• _Work order_: Look below for the line containing "Viewport: 1279px width, 799px height." and the line containing "Add a section from side toolbar"; repeat exactly those two lines and all lines between them, and nothing else.

• _Supplied entries_:
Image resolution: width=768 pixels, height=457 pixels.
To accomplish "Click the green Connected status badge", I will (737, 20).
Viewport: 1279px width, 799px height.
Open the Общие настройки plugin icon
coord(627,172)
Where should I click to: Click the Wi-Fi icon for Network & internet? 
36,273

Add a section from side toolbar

...

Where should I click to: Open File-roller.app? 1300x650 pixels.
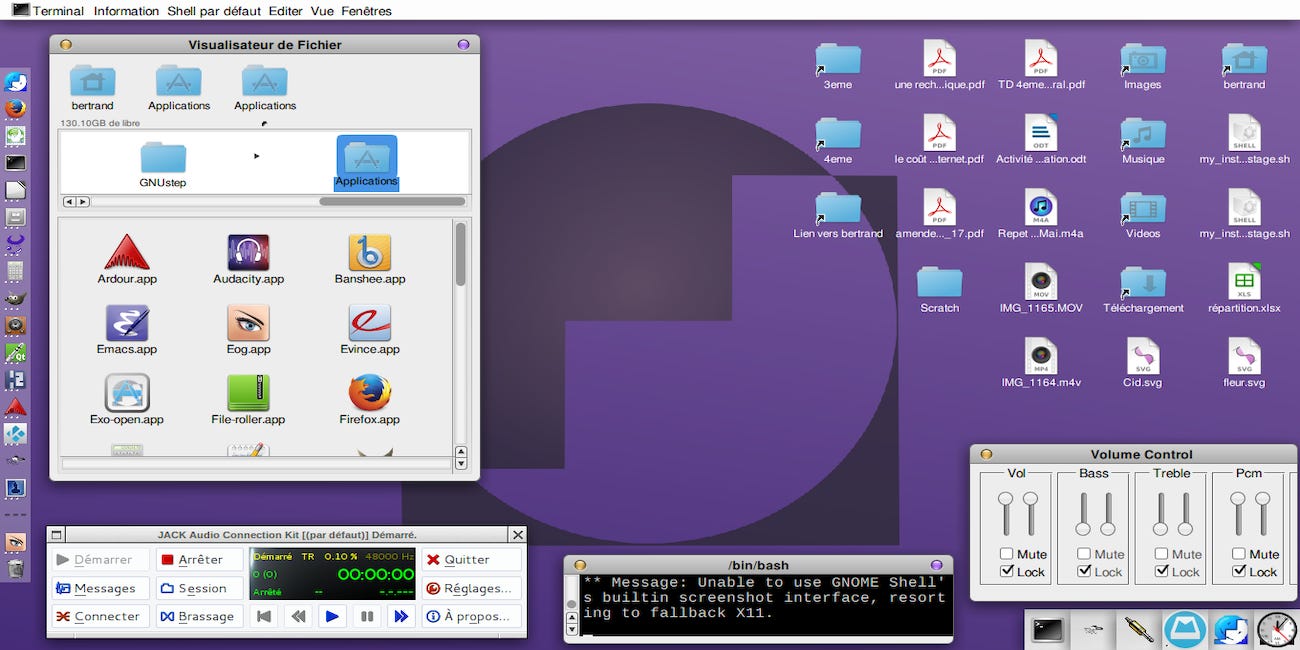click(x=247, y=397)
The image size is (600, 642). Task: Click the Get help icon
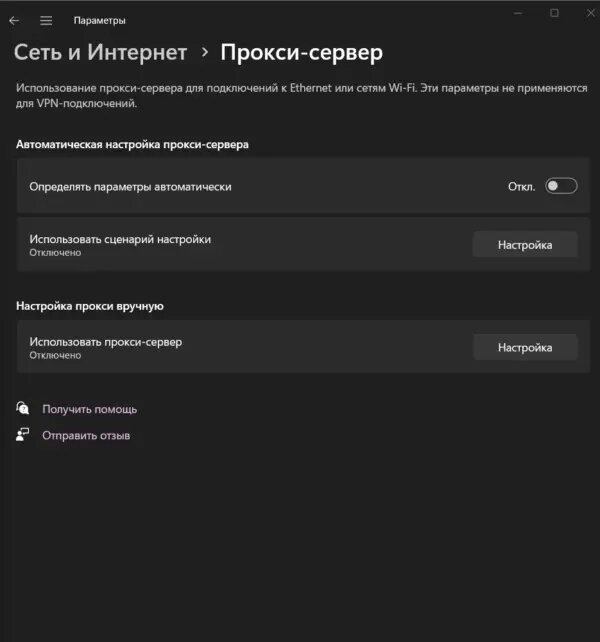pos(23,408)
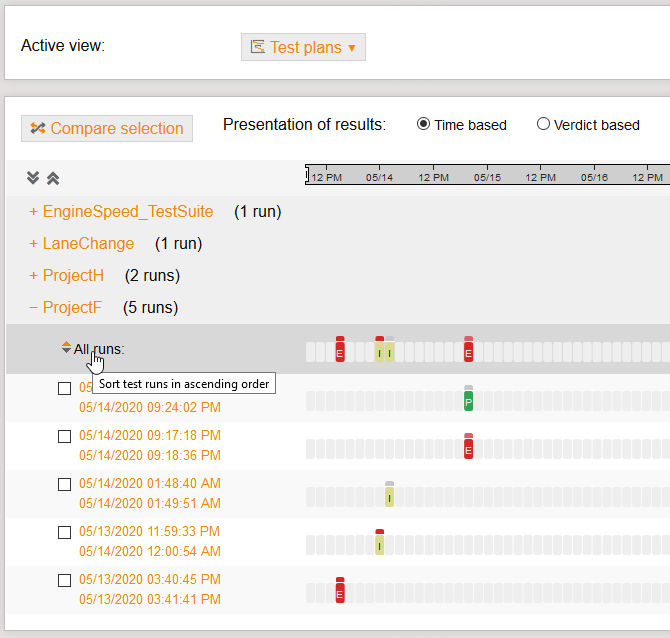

...

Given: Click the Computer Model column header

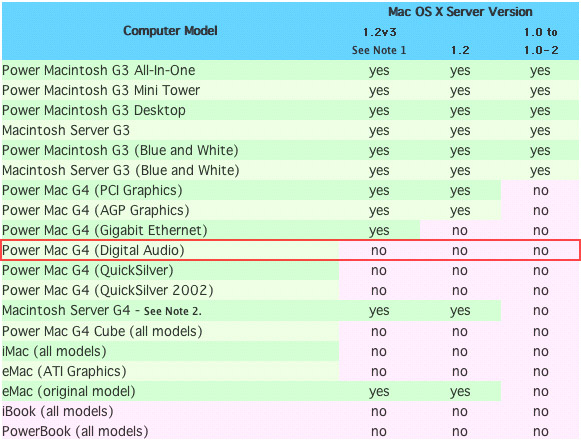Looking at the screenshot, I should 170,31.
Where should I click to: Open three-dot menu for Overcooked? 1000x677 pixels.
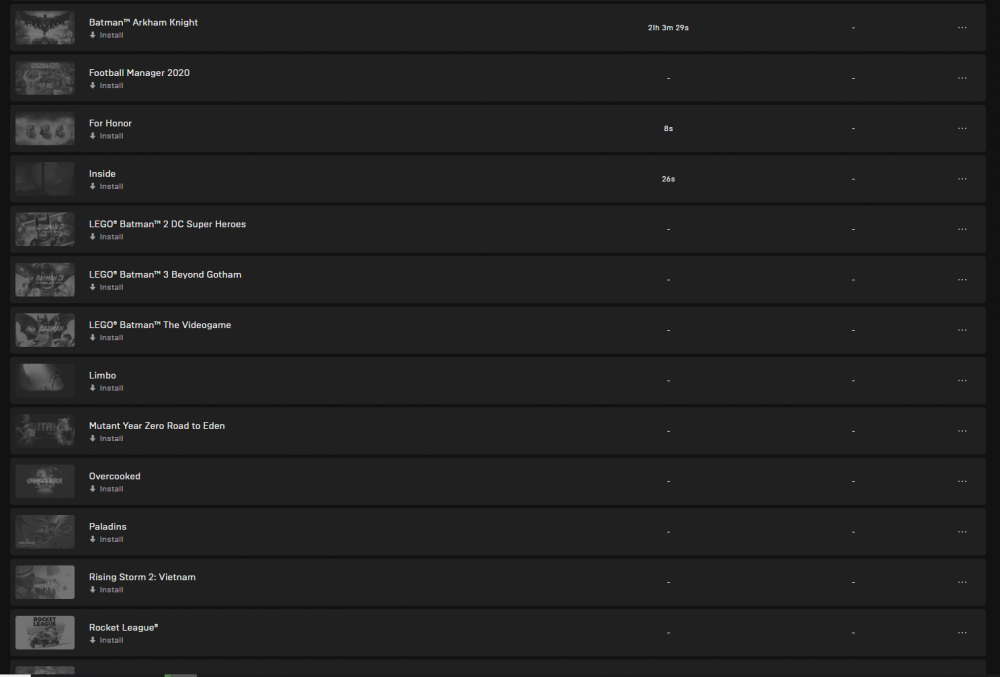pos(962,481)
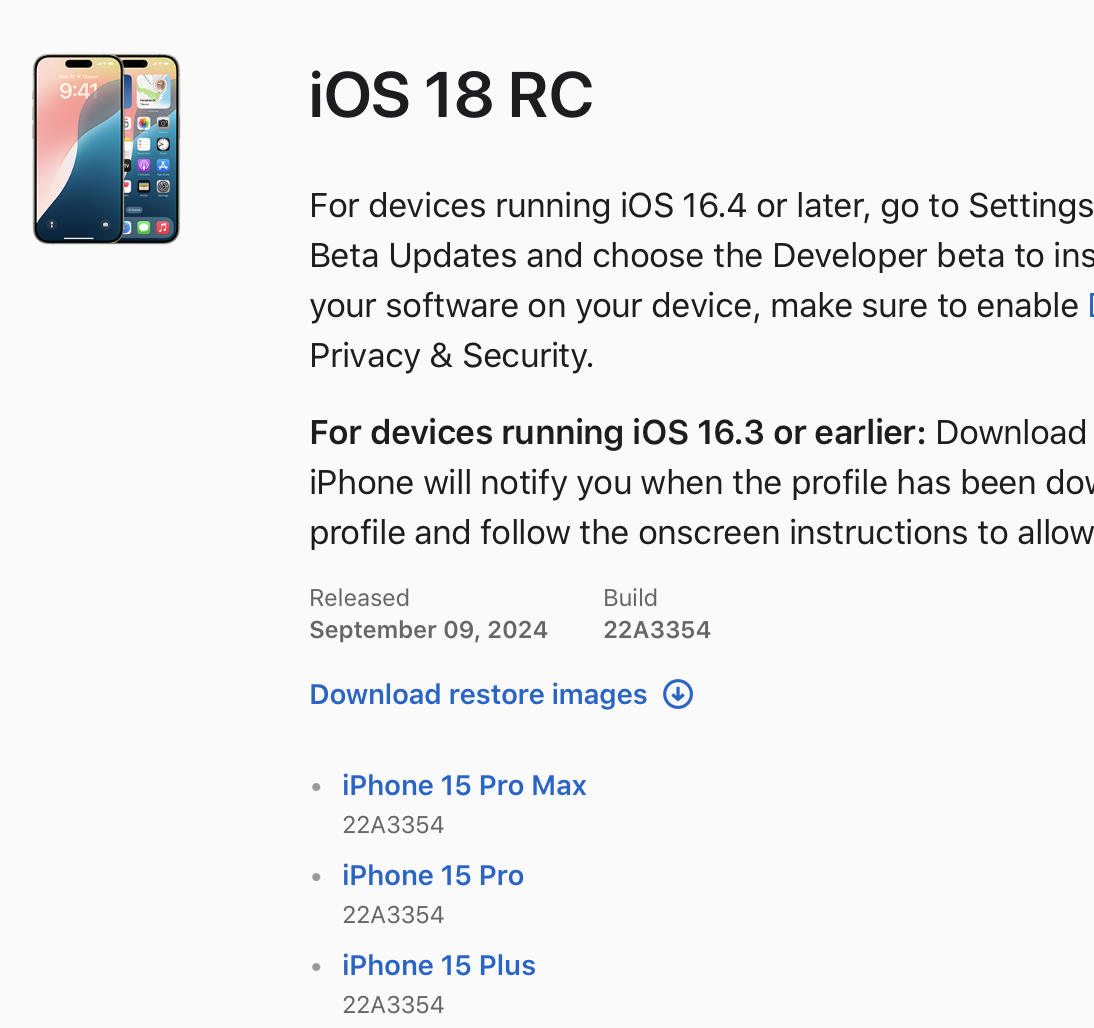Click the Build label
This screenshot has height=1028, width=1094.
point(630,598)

• _Task answer_:
Viewport: 1279px width, 799px height.
Open the Общие настройки plugin icon
coord(627,172)
Where should I click to: Click the Wi-Fi icon for Network & internet? 
36,273

Add a section from side toolbar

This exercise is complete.